I know that applying labels to behaviour, and clumsily, applying labels to people by extension, is wrong if it is done uncaringly. I know that it can be hurtful to reduce a person to a label. I know some people are more sensitive to using labels than others. But I’ve also found labels to be extremely helpful for understanding behaviour, moving past frustration and accessing a more robust empathy. I therefore find Annabel Fenwick Elliott’s Tiktok about understanding her own labels really heartening to hear. “[Instead of feeling] punished by them, I study them.”  

Treat

This isn’t some fancy premium chocolate, but we like it and treat it as if it is, taking only a rectangles at a time instead of a snack or dessert.

Postcard

If I were to make a calendar for the year, I think it would entirely feature the seasonal transformation of the milkweed plant.

Have a great week!

Friday Five

Welcome to my little spot on the web, where, like a bird on a blade of bluestem I cheerily chirp in comfortable invisibility. Ha! This week brings more thoughts on writing, the foundational joy of these weekly dispatches, and… some fall colour! Cheers!

1 Writing

I like listening to writers talk about writing because I crave all their voices and experience in the silence of muddling along. For example, I nod along with Alexandra Shulman when she says “I’m somebody who never knows what I’m going to write ever until I start writing it. […] I write it down and then once I’ve written down wherever I get, then I go back and try and turn it into something that’s a bit more ordered.” It makes me think of Joan Didion’s expression: “I write entirely to find out what I’m thinking, what I’m looking at, what I see and what it means.” But do you see how Shulman’s statement is a little more raw, a little less literary? In the yellow glow of my black desk lamp, I more often feel like Shulman, a little humbled by my inability to draw up a plan and follow it. It’s in the glare of sunlight through a café window, joking with a friend over lunch that I can venture to be Joan Didion-like, just “writing to think…”

Or, for another example, I like how Jon Ronson said he needs “months to write”, that being a columnist wasn’t something he liked because his brain just didn’t work that way… “I’m very slow.” And while this might seem like an unflattering quote, such confessions are deeply reassuring for people whose creativity has a matching way of working itself out.

Slow percolation and spontaneity … I wonder if it’s related in a way to Carson Ellis’s own observation on the subject of narrative storytelling, when she tells Debbie Millman that she wishes she “felt more comfortable with it and better at it” but that she freezes when “faced with the challenge of making up a story, even if it could be about anything.
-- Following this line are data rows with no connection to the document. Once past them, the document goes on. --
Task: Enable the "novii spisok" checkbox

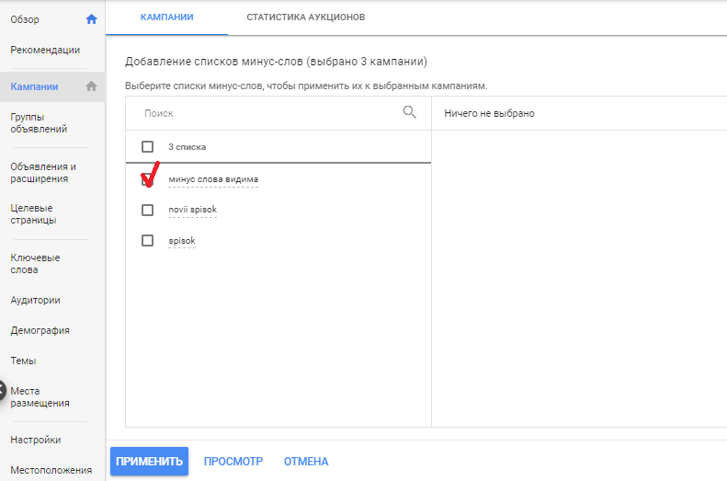Action: (147, 210)
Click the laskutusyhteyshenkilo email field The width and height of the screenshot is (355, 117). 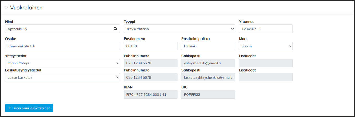coord(208,77)

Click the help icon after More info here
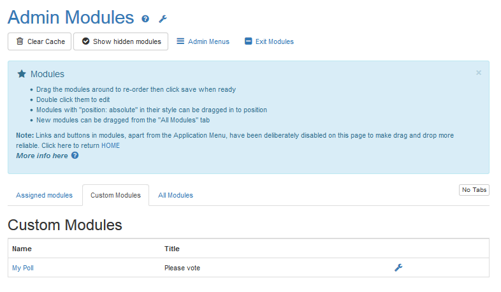coord(75,156)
Like you’re telling a story to a three-year-old with no expectations, the bar is very low, and I still feel kind of frozen by it.” I too get the same feeling.

Perhaps the fun of listening to this kind of “shop talk” is the excitement of a kind of pattern recognition, whereby I find in the professionals things I’ve begun to notice in myself and it’s a boost to my confidence. 

2 Breath

The ideas in this book have recently taken over our thoughts and modified some of our habits… I originally heard about the book on the podcast “People I Mostly Admire”. James Nestor’s writing voice is nice to read and he has a kind tone. Steve Levitt remarked on this in his podcast, saying “you came to book writing somewhat late” and then noting the success of his books. Nestor answers that for him, writing has been an outlet, “what I would do to feed my soul at nighttime and on weekends.” I find it inspiring that this kind of attitude toward writing imbues a reader’s experience of the book itself.

3 Eating

I made doughnuts from scratch for the friends and family festivities at our house Halloween night. It was a little chaotic… Christian had to serve supper on limited counter space while answering the door and being cheerful while the dog howled so I could concentrate entirely on managing dough and hot oil. But! They were a SUCCESS! I followed Sohla El-Waylly’s recipe in Start Here to the letter, and the outcome was plush and crisp and perfectly sweet. I learned about proofing dough - comparing the right amount of proofing to a handprint on memory foam was effective - and used coconut oil for frying as she recommended. Having our whole house smell like it was doused in coconut-scented sunscreen seems like an extra perk of the recipe. Wow.

4 Research

I’m doing this little side-project for fun and it involves these directories that get bigger and bigger along with Winnipeg’s population growth. They’re called Henderson Directories and they list an individual’s name, their occupation, place of employment and address. They also list house owners by street. These tactile sources of data amaze me. They’re also a poor subject of conversation, of the “did you know” type. 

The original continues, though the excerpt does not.